«Памела» — первое из произведений Ричардсона и истинное дитя его мозга. Взяв общую идею характера скромной и красивой деревенской девушки и обычную ситуацию, в которую она помещена, он выстраивает все остальное, вплоть до мельчайших обстоятельств, одной лишь силой рассуждающего воображения. Казалось бы, потерянный шаг здесь был бы столь же фатален, как в математическом доказательстве. Развитие характера наиболее простое и максимально приближенное к природе, насколько это возможно, не будучи тем же самым. Интерес к истории возрастает с пробуждением понимания и размышления у героини: ее чувства постепенно раскрываются, как распускающиеся цветы. Она пишет лучше с каждым разом и обретает уверенность в себе, точно так же, как это сделала бы девушка, пишущая такие письма в таких обстоятельствах; и все же несомненно, что ни одна девушка не стала бы писать такие письма в таких обстоятельствах. Я имею в виду следующее: — природа Ричардсона — это всегда природа чувства и размышления, а не импульса или ситуации. Он наделяет своих персонажей в каждом случае присутствием духа автора. Он заставляет их действовать не так, как они действовали бы под влиянием момента, а так, как они могли бы действовать после размышления и тщательного пересмотра каждого мотива и обстоятельства в их ситуации. Они регулярно садятся писать письма: и если бы дело жизни состояло в переписке и велось по почте (как испанская партия в шахматы), человеческая природа была бы такой, какой ее представляет Ричардсон. Все реальные объекты и чувства притупляются и мертвеют, будучи представленными через посредство, которое может быть верно разуму, но ложно в природе. Он смешивает свою собственную точку зрения с точкой зрения непосредственных участников сцены; и, следовательно, представляет вам условную и искусственную природу вместо той, что реальна. Доктор Джонсон, по-видимому, предпочитал эту правду размышления правде природы, когда сказал, что в одной странице Ричардсона больше знания человеческого сердца, чем во всем Филдинге. Филдинг, однако, видел больше практических результатов и понимал принципы так же хорошо; но он не обладал той же способностью размышлять об их возможных результатах и комбинировать их в определенных идеальных формах страсти и воображения, что было настоящим мастерством Ричардсона.

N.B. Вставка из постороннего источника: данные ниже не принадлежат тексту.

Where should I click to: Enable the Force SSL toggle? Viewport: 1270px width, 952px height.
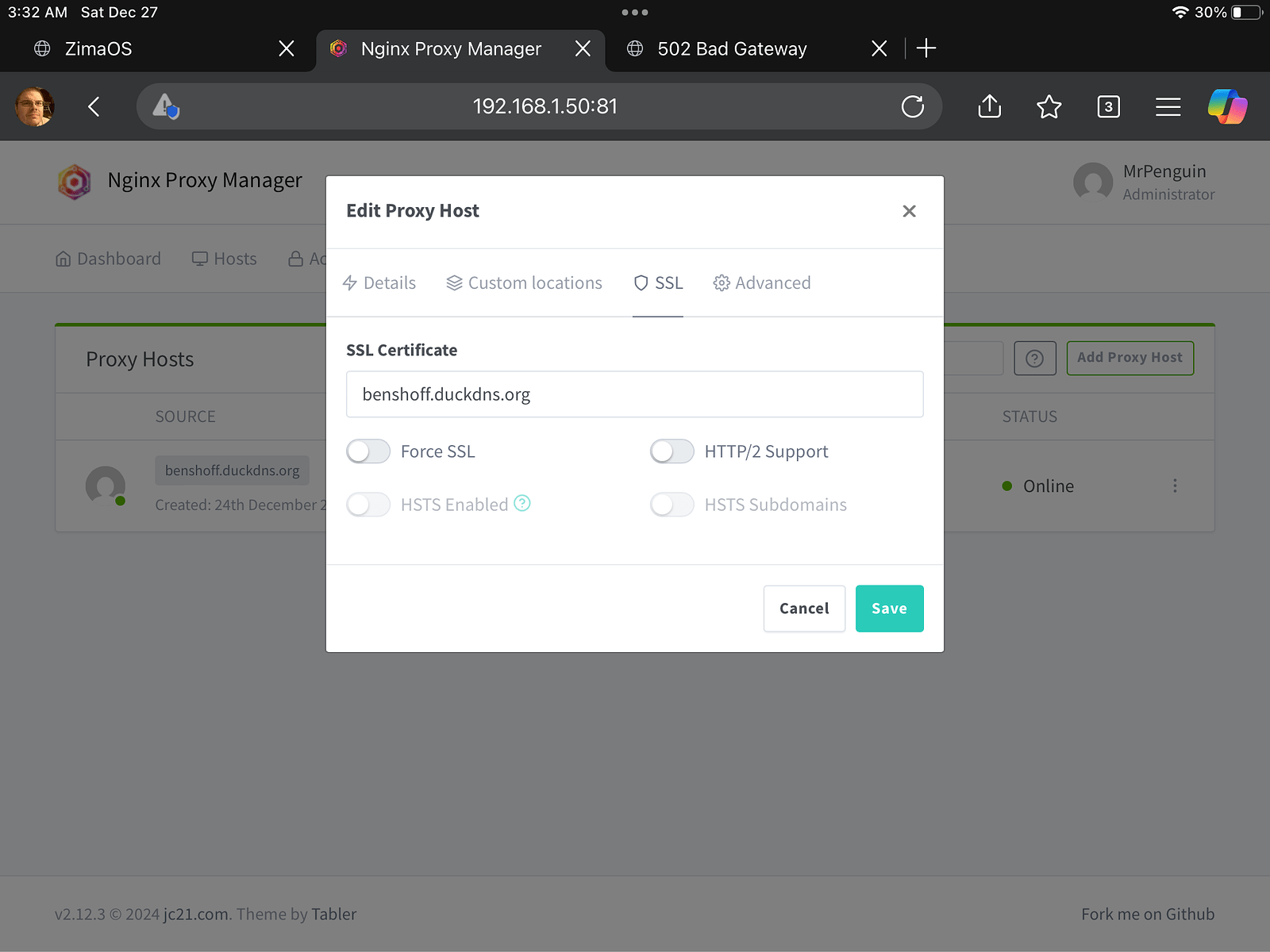click(x=368, y=451)
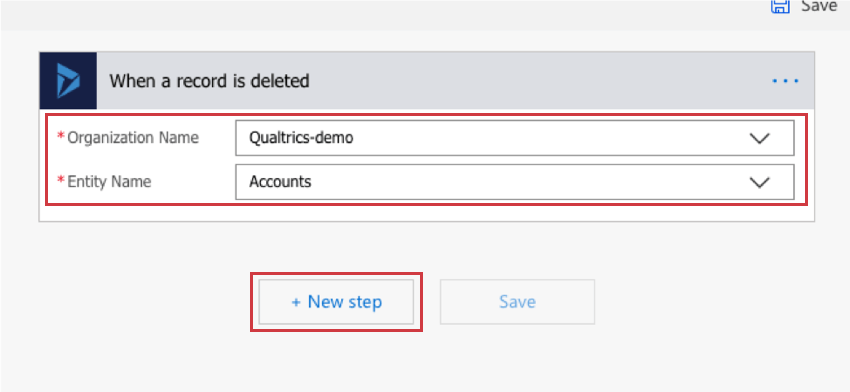Expand the Entity Name chevron arrow

click(759, 182)
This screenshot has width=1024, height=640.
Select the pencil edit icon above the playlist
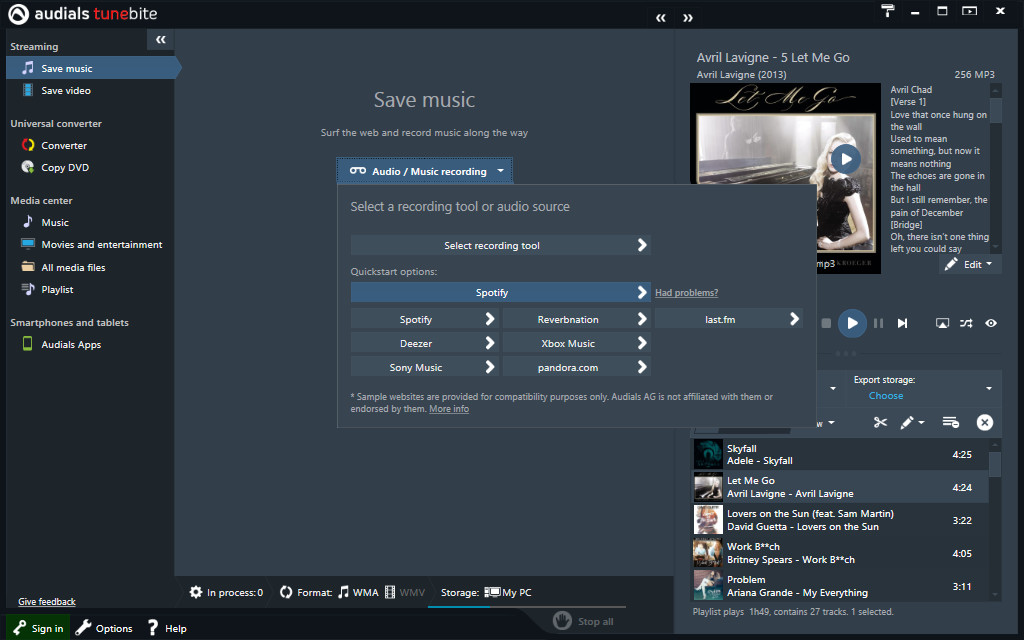click(x=908, y=422)
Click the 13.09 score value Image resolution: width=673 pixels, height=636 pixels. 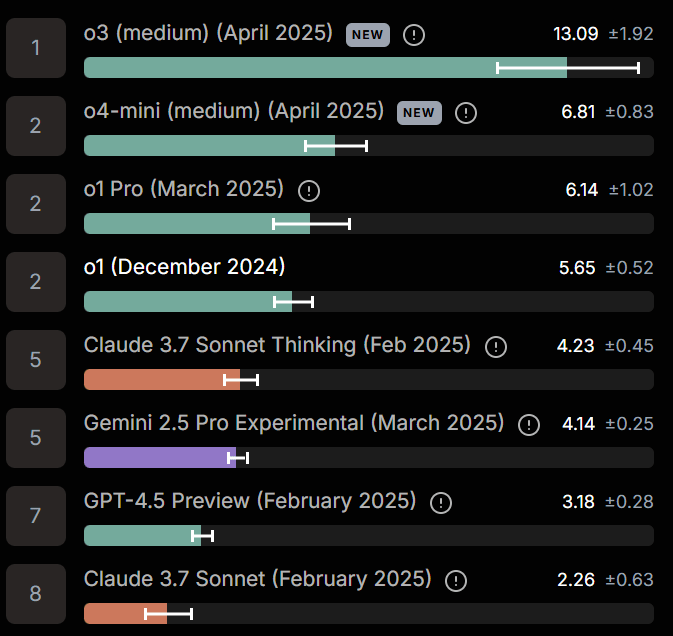(x=575, y=34)
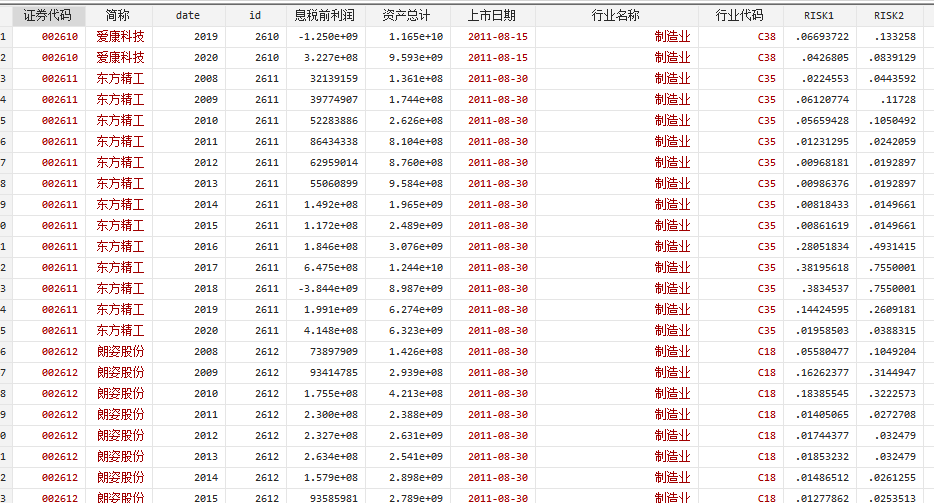Select the RISK2 cell .4931415

(x=888, y=246)
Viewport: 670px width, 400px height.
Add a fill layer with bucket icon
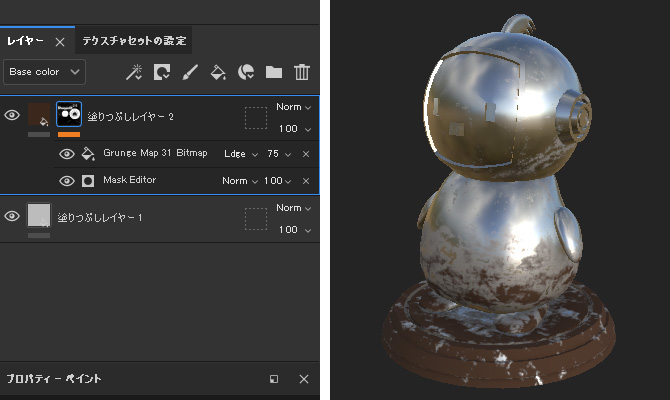tap(217, 72)
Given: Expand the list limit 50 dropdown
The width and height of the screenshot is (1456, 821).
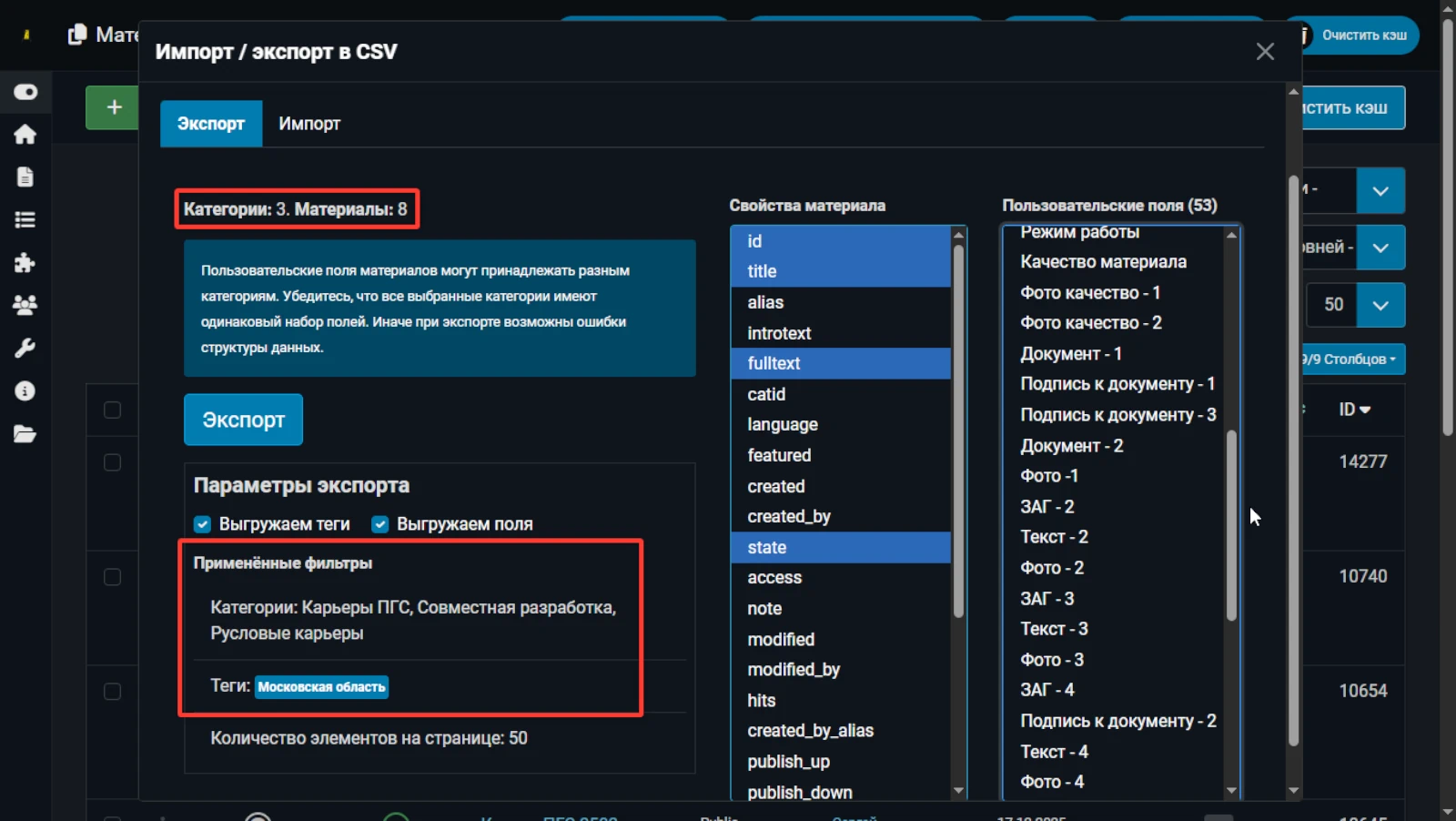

Следует заметить, однако, что именно это взаимное понимание и сравнение заметок между автором и персонажами, которых он описывает; его бесконечная осмотрительность, его точный процесс рассуждения и расчета, придают такой вид холодности и формальности большинству его персонажей, — что делает его женщин ханжами, а мужчин — щеголями. В его произведениях все слишком осознанно. Все отчетливо доводится до сознания участников сцены, что, несомненно, является недостатком: но тогда, надо признать, все доводится во всей своей силе и до сознания читателя; и мы чувствуем такой же интерес к истории, как если бы она была нашей собственной. Может ли быть что-то более прекрасное или более трогательное, чем упреки Памелы своему «неповоротливому сердцу», когда ее отправляют от хозяина по ее собственной просьбе; его легкость, когда ее вызывают обратно; радость, которую убеждение в искренности его любви разливает в ее сердце, как приход весны; хитрость с ситцевым платьем; встреча с леди Даверс после ее замужества; и сцена суда с мужем? Кто когда-либо оставался бесчувственным к страсти леди Клементины, кроме самого сэра Чарльза Грандисона, который был ее объектом? Кларисса, однако, его шедевр, если не считать Ловеласа. Если она прекрасна сама по себе, то она еще прекраснее в его описании. С этим фоном ее чистота действительно ослепительна: и та, кто могла победить своей добродетелью и силой своей любви королевское величие ума Ловеласа, его остроумие, его внешность, его достижения и его дух, покоряет все сердца. Я полагаю, что никогда не было вызвано симпатии более глубокой или искренней, чем героиней романа Ричардсона, за исключением бедствий реальной жизни. Звенья в этой чудесной цепи интереса не только тонко выкованы, но и весь их вес ошеломляющий и неотразимый. Кто может забыть изысканные градации ее долгой сцены смерти, или закрытие крышки гроба, когда мисс Хоу приходит в последний раз проститься со своей подругой; или душераздирающее размышление, которое Кларисса делает о том, что должно было стать днем ее свадьбы? Хорошо восклицает один писатель —
‘Books are a real world, both pure and good,
Round which, with tendrils strong as flesh and blood,
Our pastime and our happiness may grow!’
Остроумие Ричардсона было не похоже на остроумие любого другого писателя — его юмор тоже. Оба были результатом интенсивной активности ума — трудоемкие, и все же полностью эффективные. Я мог бы сослаться на прием и описание Хикмана Ловеласом, когда он выкрикивает «Смерть» ему на ухо, как имя человека, в которого влюбилась Кларисса; и на сцену в перчаточной лавке. Что может быть великолепнее его перечисления своих компаньонов — «Белтон, такой дерзкий и такой прыщавый — Турвиль, такой светлый и такой щеголеватый!» и т. д. В казуистике этот автор чувствует себя как дома; и, с дерзостью, даже большей, чем его пуританская суровость, исчерпал каждую тему о добродетели и пороке. Есть еще одна особенность у Ричардсона, возможно, не столь редкая, а именно: его систематическое предпочтение своих самых безвкусных персонажей своим лучшим, хотя и те, и другие были в равной степени его собственным изобретением, и предполагается, что он должен был понимать что-то в их качествах. Так, он предпочитал маленькую, эгоистичную, жеманную, незначительную мисс Байрон божественной Клементине; и, опять же, сэра Чарльза Грандисона более благородному Ловеласу. Мне нечего сказать в пользу морали Ловеласа; но сэр Чарльз — принц щеголей, чей взгляд никогда не отрывался от собственной персоны и собственных добродетелей; и нет ничего, что вызывало бы так мало симпатии, как этот чрезмерный эготизм.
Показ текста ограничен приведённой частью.